Construction gangs cut down stately, 40-foot trees along Mexico City's famed Paseo de la Reforma. Bulldozers ripped at the broad islands on which the trees stood, and cranes swung weathered statues from street-side pedestals. Cuauhtemoc himself, last of the Aztec princes, was hauled from his sandstone eminence near the Paseo's intersection with Avenida Insurgentes. In his place, concrete mixers poured new pavements.

The Paseo had been laid out by the Emperor Maximilian in 1865 as a shortcut from downtown Mexico to his palace atop Chapultepec, three miles away. It was called the Calzada del Emperador (Emperor's Highway) until the empire's fall. Republicans renamed it Paseo de la Reforma in honor of their laws separating church & state. Later, the rich lined it with great mansions; France's best landscape designer was imported to make it look like the Champs Elysees.

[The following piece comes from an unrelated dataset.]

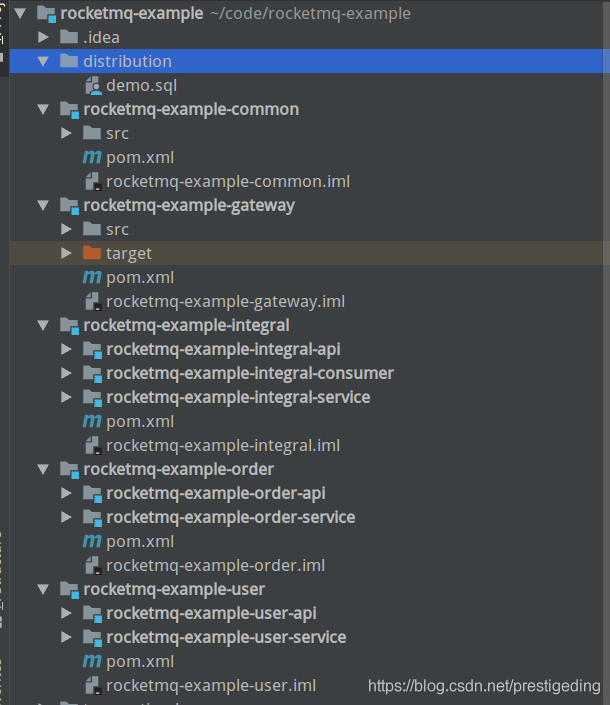Click the rocketmq-example-gateway.iml file icon

[92, 302]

On either side, the four-lane Paseo was flanked by tree-shaded islands that separated it from one-way lanes beyond. Students studied on the islands' marble benches. On summer nights, romantic couples often had to wait their turn for bench space. Nearby stood statues of 19th Century Mexican heroes. When placed there in the '90s, they represented the most notable sons of the Mexican states, but time gradually rubbed out their fame.

Time also changed the Paseo. Flashy new hotels rose behind the Paseo's stately trees. Wealthy families moved west to Chapultepec Heights. Automobile agencies hung their neon signs in the old mansion windows. Finally, city engineers decided that the 19th Century Paseo should become a modern six-lane concrete ribbon.

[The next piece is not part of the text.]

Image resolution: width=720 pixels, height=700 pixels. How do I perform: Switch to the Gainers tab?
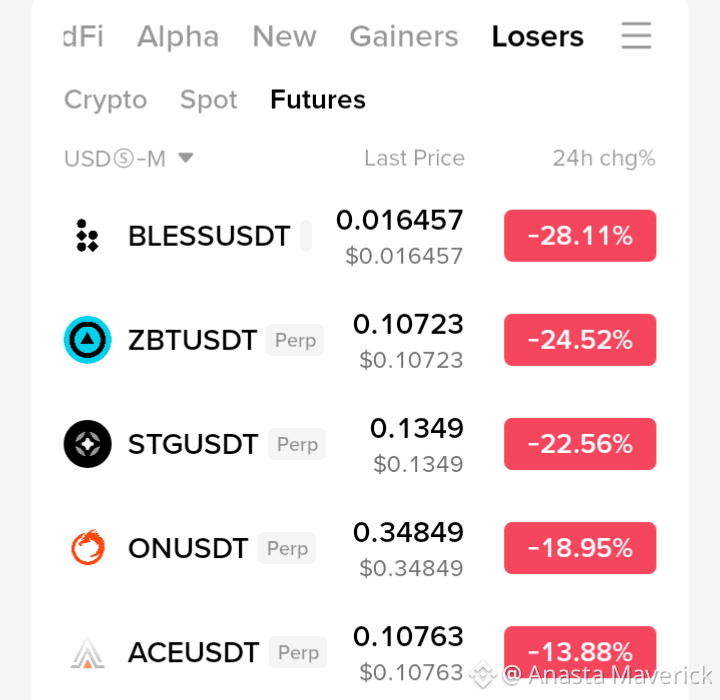tap(404, 36)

Mexicans took it hard. They protested when workmen dragged Cuauhtemoc from his perch, moved in on the Statue of Columbus (see cut). Their resentment grew when they learned that the Paseo would have a two-foot strip down the middle, planted to nopal and cactus. "These are the only places where pedestrians may now take refuge," screamed El Universal, "and they fill it with cactus!"

The planners were unmoved. While Cuauhtemoc and the 34 heroes sat forlornly at the curbs, the cement mixers ground on. Mexicans began to call their beloved Paseo the "hardened artery."